Brief:
Convert every item below into a numbered list, one line per entry, and leave out all blank lines.

Material provided:
☆ ☆ ☆

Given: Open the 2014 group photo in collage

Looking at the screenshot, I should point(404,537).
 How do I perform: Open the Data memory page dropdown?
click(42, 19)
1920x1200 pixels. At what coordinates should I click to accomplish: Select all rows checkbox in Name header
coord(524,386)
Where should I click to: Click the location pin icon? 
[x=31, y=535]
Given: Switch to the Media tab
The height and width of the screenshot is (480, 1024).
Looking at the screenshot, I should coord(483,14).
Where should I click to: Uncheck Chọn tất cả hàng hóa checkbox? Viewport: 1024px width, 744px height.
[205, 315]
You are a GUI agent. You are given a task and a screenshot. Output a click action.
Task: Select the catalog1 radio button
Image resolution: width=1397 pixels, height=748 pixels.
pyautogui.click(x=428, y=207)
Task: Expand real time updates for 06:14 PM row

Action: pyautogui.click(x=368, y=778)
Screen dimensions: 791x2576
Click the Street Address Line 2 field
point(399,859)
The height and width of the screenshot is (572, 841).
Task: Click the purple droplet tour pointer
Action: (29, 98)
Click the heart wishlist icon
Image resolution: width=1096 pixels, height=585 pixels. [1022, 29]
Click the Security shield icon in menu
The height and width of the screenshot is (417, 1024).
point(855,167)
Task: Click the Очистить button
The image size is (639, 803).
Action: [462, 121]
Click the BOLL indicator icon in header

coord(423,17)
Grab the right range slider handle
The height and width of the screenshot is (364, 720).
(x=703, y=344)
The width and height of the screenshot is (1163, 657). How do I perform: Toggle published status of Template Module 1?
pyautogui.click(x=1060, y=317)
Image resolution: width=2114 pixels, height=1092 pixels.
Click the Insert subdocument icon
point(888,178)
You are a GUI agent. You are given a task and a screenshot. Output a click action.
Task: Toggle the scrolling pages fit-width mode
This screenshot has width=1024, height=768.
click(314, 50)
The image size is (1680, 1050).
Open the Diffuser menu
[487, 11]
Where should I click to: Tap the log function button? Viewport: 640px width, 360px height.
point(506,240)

☆ ☆ ☆

Answer to this problem:
1. Given: Open the 2014 group photo in collage
2. Looking at the screenshot, I should point(404,537).
3.  How do I perform: Open the Data memory page dropdown?
4. click(42, 19)
5. 1920x1200 pixels. At what coordinates should I click to accomplish: Select all rows checkbox in Name header
6. coord(524,386)
7. Where should I click to: Click the location pin icon? 
8. [x=31, y=535]
9. Given: Switch to the Media tab
10. The height and width of the screenshot is (480, 1024).
11. Looking at the screenshot, I should coord(483,14).
12. Where should I click to: Uncheck Chọn tất cả hàng hóa checkbox? Viewport: 1024px width, 744px height.
13. [205, 315]
14. You are a GUI agent. You are given a task and a screenshot. Output a click action.
15. Task: Select the catalog1 radio button
16. Image resolution: width=1397 pixels, height=748 pixels.
17. pyautogui.click(x=428, y=207)
18. Task: Expand real time updates for 06:14 PM row
19. Action: pyautogui.click(x=368, y=778)
20. Screen dimensions: 791x2576
21. Click the Street Address Line 2 field
22. point(399,859)
23. The height and width of the screenshot is (572, 841).
24. Task: Click the purple droplet tour pointer
25. Action: (29, 98)
26. Click the heart wishlist icon
27. Image resolution: width=1096 pixels, height=585 pixels. [1022, 29]
28. Click the Security shield icon in menu
29. The height and width of the screenshot is (417, 1024).
30. point(855,167)
31. Task: Click the Очистить button
32. The image size is (639, 803).
33. Action: [462, 121]
34. Click the BOLL indicator icon in header
35. coord(423,17)
36. Grab the right range slider handle
37. The height and width of the screenshot is (364, 720).
38. (x=703, y=344)
39. The width and height of the screenshot is (1163, 657). How do I perform: Toggle published status of Template Module 1?
40. pyautogui.click(x=1060, y=317)
41. Image resolution: width=2114 pixels, height=1092 pixels.
42. Click the Insert subdocument icon
43. point(888,178)
44. You are a GUI agent. You are given a task and a screenshot. Output a click action.
45. Task: Toggle the scrolling pages fit-width mode
46. This screenshot has width=1024, height=768.
47. click(314, 50)
48. The image size is (1680, 1050).
49. Open the Diffuser menu
50. [487, 11]
51. Where should I click to: Tap the log function button? Viewport: 640px width, 360px height.
52. point(506,240)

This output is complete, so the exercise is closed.